Answer these questions using the passage on AI racial profiling below.
1. Which company developed the first disclosed example of algorithm-based racial profiling?
2. What was the algorithm hooked up to after it learned to recognize Uygurs and Tibetans?
3. What would the system do if a group numbering more than the standard number of "sensitive" individuals appeared in a neighborhood?

━━━━━ Document excerpt

AI can also be used for racial profiling and can directly serve authoritarian regimes in instituting systemic oppression and violence. The first disclosed example of algorithm-based racial profiling involved a system developed by the Chinese company CloudWalk.[18] Supplied with data on the faces on Uygurs and Tibetans, the algorithm learned to recognize people belonging to those ethnic groups. It was then hooked up to CCTV monitoring systems. This made it possible to create a database of Uygur entrances and exits from a given neighborhood, to track Uygur movements around the city and record how frequently they went past certain locations. Based on this knowledge, maps of the typical movements of a given minority were developed. What is more, if a group numbering more than the standard number of “sensitive” individuals appeared in a neighborhood, the system would automatically send a warning to the appropriate services.

━━━━━━━━━━
━━━━━ Extracted information

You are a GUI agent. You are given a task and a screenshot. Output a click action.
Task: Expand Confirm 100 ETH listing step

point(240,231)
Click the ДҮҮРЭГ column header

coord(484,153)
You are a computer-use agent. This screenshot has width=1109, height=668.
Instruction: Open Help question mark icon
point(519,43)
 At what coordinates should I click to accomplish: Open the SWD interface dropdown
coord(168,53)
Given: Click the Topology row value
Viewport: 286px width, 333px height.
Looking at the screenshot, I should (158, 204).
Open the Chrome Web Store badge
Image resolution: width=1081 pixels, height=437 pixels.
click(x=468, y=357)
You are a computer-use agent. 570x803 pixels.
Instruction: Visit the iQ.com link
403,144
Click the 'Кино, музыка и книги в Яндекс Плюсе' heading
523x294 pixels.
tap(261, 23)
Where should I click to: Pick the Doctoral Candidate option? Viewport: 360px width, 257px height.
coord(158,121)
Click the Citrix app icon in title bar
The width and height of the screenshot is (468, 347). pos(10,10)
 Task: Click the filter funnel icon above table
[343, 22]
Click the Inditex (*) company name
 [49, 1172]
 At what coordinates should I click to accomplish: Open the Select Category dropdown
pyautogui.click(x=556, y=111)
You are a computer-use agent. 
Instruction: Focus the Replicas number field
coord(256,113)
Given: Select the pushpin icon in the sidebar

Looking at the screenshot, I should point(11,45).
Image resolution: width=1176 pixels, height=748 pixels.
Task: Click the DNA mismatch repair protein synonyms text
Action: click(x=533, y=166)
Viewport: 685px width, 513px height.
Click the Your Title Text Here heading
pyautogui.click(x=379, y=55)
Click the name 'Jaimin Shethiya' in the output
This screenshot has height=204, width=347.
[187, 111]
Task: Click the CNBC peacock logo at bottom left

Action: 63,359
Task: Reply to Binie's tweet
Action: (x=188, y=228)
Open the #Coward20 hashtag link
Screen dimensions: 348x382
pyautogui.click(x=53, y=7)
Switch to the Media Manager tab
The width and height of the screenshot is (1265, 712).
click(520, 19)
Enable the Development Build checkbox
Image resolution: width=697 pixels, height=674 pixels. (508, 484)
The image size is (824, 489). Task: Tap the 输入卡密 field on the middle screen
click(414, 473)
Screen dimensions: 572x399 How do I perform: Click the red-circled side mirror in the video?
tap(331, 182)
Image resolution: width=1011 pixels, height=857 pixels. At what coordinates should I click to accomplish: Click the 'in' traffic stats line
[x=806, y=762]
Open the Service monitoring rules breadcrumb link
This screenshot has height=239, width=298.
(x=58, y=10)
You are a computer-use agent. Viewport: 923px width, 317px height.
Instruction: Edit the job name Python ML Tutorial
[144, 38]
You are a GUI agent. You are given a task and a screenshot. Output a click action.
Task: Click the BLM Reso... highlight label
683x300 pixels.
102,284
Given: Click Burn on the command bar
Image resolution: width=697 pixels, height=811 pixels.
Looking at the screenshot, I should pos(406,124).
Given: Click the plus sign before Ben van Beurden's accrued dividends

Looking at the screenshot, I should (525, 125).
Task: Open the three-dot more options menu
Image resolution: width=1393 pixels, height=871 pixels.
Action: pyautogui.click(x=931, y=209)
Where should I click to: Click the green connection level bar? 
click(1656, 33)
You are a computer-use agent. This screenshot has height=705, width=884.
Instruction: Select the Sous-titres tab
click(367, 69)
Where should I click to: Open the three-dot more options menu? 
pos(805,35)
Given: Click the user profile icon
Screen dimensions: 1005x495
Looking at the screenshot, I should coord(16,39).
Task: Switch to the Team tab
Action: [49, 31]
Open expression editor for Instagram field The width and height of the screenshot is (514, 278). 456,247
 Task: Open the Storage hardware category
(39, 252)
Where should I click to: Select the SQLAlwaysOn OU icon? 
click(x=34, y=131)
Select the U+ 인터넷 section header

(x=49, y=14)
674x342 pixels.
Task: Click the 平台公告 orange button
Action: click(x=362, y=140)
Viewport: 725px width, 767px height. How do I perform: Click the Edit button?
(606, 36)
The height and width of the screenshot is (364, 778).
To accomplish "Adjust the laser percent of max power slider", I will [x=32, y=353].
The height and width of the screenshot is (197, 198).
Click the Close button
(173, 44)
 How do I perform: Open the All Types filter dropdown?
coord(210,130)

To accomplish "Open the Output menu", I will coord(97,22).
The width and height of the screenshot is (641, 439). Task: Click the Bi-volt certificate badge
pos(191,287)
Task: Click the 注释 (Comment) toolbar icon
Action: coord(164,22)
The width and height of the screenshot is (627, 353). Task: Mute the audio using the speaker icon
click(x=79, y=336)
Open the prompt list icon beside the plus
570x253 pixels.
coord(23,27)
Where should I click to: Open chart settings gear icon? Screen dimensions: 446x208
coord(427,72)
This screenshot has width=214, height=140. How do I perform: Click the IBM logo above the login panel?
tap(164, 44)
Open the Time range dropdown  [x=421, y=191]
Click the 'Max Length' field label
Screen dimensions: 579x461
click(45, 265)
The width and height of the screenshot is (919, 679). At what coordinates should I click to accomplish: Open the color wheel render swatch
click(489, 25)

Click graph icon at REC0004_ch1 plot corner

━━━━━━━━━━

> _Written answer_
1. The Chinese company CloudWalk.
2. CCTV monitoring systems.
3. It would automatically send a warning to the appropriate services.